# What to work on
Using the data beneath this instruction, retype only the lines from the one that contains "技術トレンド (14, 2244)" down to the one that contains "学ぶ記事一覧へ (40, 2212)", both included, exactly as they appear.

# Extracted records
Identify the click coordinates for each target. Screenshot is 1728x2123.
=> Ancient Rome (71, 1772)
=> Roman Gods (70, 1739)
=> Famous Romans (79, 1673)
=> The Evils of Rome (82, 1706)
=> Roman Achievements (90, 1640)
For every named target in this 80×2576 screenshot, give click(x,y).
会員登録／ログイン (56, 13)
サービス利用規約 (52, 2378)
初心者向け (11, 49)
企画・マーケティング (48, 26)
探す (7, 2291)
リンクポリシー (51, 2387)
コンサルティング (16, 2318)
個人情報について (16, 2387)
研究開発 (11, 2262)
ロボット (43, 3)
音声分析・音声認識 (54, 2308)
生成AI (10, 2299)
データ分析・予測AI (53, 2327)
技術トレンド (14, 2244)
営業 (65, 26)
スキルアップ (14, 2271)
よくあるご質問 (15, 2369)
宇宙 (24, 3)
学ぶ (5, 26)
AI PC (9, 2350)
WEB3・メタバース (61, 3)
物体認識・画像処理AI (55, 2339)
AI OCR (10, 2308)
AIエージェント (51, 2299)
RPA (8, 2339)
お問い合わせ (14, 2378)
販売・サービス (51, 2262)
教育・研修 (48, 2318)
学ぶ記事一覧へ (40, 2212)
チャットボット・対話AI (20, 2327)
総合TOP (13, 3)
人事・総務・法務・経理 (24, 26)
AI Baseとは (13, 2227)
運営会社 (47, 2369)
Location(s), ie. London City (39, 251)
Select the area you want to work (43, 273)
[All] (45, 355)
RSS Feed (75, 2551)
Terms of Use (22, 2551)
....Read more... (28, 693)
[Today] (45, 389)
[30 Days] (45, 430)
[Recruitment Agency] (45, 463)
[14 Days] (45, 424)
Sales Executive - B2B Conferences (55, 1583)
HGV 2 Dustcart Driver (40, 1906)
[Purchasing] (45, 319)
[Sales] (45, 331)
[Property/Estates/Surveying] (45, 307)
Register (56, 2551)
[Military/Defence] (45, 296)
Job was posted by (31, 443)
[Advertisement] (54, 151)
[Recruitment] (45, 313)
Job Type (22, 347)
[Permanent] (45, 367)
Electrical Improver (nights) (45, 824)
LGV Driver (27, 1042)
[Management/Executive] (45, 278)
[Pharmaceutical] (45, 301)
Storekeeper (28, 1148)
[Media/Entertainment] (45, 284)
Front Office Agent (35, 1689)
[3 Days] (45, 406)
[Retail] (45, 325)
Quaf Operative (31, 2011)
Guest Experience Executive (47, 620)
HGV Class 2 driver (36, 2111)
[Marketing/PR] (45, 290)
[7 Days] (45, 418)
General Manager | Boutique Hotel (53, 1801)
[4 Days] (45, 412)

# Worked solution
技術トレンド (14, 2244)
営業 (65, 26)
スキルアップ (14, 2271)
よくあるご質問 (15, 2369)
宇宙 (24, 3)
学ぶ (5, 26)
AI PC (9, 2350)
WEB3・メタバース (61, 3)
物体認識・画像処理AI (55, 2339)
AI OCR (10, 2308)
AIエージェント (51, 2299)
RPA (8, 2339)
お問い合わせ (14, 2378)
販売・サービス (51, 2262)
教育・研修 (48, 2318)
学ぶ記事一覧へ (40, 2212)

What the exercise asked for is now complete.